Maklum, orang Indonesia di Belanda datang dari beragam latar belakang. Karakter orang kadang ditentukan juga oleh latar belakang. Sehingga meski sama-sama orang Indonesia, tidak berarti lantas di negeri orang karakter mereka bisa cocok satu sama lain. Kadang ada juga sesama orang Indonesia di Belanda yang berkonflik. Ujungnya mereka saling menjelekkan, menyebarkan kejelekan “pesaing”-nya dari mulut ke mulut di antara sesama orang Indonesia di Belanda. Hal ini menjadi penyebab orang Indonesia banyak yang berhati-hati memilih pergaulan di antara sesama orang Indonesia sendiri. Saya lihat, meski ada yang bertetangga dengan sesama orang Indonesia, tidak otomatis lantas mereka saling akrab. Orang Indonesia yang sudah lama tinggal di Belanda, umumnya tahu bagaimana menjaga jarak dan selektif dalam pergaulan dengan sesama orang Indonesia sendiri, sebelum terjadi hal-hal yang tak diinginkan.

Kebanggaan tentang Indonesia bagi Orang Belanda

Yang perlu digaris-bawahi, diskriminasi ras adalah isu sangat sensitif dan sangat ditentang di Belanda.

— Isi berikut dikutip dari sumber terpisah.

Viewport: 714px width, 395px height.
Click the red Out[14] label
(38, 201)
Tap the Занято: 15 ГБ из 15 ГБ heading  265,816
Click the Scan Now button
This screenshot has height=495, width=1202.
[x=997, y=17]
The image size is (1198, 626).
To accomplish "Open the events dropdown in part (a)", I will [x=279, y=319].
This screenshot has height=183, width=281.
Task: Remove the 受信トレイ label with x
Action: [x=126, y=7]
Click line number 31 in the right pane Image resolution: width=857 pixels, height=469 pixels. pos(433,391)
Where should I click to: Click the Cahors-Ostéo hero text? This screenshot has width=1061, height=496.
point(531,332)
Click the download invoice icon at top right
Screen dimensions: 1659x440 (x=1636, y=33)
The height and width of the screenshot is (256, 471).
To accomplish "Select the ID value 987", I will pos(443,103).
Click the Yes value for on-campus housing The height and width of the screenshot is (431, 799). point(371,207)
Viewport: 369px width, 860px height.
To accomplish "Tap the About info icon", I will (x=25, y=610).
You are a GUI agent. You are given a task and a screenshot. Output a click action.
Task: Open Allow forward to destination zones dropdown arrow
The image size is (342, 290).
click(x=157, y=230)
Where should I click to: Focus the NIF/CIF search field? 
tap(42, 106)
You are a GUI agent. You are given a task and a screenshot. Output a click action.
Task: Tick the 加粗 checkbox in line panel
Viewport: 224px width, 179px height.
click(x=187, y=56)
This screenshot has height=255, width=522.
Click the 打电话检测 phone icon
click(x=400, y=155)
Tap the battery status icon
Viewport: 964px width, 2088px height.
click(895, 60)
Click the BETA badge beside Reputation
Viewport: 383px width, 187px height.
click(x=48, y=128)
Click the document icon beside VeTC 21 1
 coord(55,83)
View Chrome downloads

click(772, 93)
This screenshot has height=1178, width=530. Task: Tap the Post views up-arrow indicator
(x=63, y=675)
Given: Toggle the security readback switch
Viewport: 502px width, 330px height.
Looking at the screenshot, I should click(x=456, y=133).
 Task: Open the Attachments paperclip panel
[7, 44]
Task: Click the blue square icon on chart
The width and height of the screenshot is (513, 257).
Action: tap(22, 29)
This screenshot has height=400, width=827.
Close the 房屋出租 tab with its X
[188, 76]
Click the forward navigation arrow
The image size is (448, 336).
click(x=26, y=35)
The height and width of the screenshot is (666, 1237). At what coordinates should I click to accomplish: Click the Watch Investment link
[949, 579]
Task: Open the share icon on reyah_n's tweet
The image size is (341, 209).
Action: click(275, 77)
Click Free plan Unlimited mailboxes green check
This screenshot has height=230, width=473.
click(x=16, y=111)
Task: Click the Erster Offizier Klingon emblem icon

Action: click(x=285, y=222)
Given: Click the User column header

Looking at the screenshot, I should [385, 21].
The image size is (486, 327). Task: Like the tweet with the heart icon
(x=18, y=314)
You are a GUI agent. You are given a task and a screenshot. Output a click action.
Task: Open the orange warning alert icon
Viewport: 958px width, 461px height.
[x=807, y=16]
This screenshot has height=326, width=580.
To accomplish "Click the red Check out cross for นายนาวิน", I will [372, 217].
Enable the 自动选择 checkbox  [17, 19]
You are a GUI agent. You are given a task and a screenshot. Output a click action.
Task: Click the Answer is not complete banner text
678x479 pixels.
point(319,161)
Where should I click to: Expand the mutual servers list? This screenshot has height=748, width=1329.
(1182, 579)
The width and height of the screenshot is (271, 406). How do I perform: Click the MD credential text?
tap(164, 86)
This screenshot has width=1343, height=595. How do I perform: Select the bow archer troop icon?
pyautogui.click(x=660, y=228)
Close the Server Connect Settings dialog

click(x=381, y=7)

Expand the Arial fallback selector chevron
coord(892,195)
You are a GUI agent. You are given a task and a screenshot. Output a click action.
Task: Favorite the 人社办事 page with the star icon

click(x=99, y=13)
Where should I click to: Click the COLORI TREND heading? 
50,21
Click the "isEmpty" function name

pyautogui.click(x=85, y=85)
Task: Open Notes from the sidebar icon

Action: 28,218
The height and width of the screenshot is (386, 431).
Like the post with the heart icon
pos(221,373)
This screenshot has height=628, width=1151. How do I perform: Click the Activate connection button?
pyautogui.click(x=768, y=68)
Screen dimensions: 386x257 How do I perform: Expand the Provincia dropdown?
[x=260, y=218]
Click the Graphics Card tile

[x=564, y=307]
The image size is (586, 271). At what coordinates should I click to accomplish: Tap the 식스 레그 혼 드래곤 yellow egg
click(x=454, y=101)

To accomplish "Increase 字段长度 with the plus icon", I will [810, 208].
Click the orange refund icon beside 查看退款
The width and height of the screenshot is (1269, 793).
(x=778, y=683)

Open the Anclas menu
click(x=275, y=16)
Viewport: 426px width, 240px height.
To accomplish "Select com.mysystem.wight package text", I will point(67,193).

Hak dan kewajiban setiap warganegara adalah sama di mata hukum, sejauh itu sesuai dengan peraturan perundang-undangan yang berlaku. Kalimat tadi bukan cuma basa-basi di bibir dan slogan kosong, tapi memang betul-betul dijalankan. Belanda sendiri konsisten menjalankan program integrasi dan pembauran, di antaranya mengangkat seorang muslim keturunan Maroko sebagai walikota di Rotterdam. Memang jumlah penduduk muslim di Belanda cukup besar. Mesjid bisa dijumpai di kota-kota di Belanda.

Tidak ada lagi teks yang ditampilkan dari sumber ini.